9 June 2010

Driving the Egnatia Odos motorway from Thessaloniki to Igoumenitsa

Leaving Thessaloniki required the usual map reading skills as sign-posting to the E75 motorway to Athens was more or less absent. A sense of direction would have done as well as a map, as it was really just a question of heading west to join the motorway. The E75 heads south but after about 50 km we turned westwards again to join the E90/E92 towards our destination, Parga, a small but popular seaside resort south of the ferry port at Igoumenitsa.

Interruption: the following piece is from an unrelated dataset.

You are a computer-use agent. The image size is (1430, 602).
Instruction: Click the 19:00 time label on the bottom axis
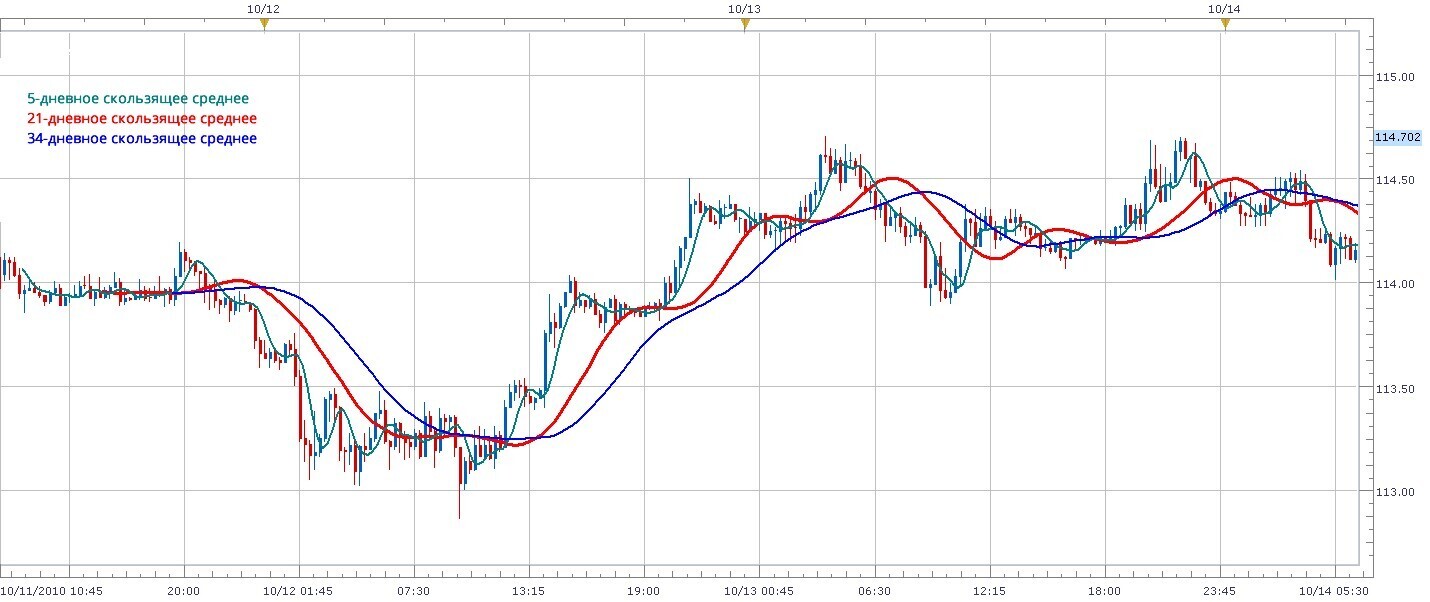pyautogui.click(x=644, y=590)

The motorway is part of the recently completed Egnatia Odos motorway, a high quality road built largely with EU funds and which crosses the whole of northern Greece from the Turkish border to the Ionian Sea in the west. The road cannot fail to impress as it crosses plains, plunges into mountain tunnels and soars on elegant bridges across deep ravines. But be warned, facilities are almost entirely absent. I think we passed just one service area plus a couple of rest spots. Also there are no emergency phones, although signs inform you that there is a number to call on your mobile if you have the misfortune to break down.

Now and again you pass a spot where clearly a service station was intended, but instead there is just a patch of wasteland. When we passed along this road (May 2010) we drove straight through a couple of toll stations, unfinished and unmanned - great for us, and typical of this fantastic but disorganised country.

At one point we fancied a coffee and followed a sign showing restaurant facilities just off the motorway. All went well until we tried to get back on to the motorway. There was no obvious way to do this, and no signs. We were eventually escorted by the restaurant's owner on his quad bike along a km or so of completely unfinished dirt access roads back on to the main road, following a route which was not at all obvious.

So yes, the Egnatia Odos motorway is a great road, reducing the journey time from Thessaloniki to Igoumenitsa to just 4 hours compared to maybe 8 previously, but make sure you have a full tank and sandwiches before joining it!

We turned off the highway before Igoumenitsa for a well-deserved few days in Parga before catching the ferry to Ancona in Italy.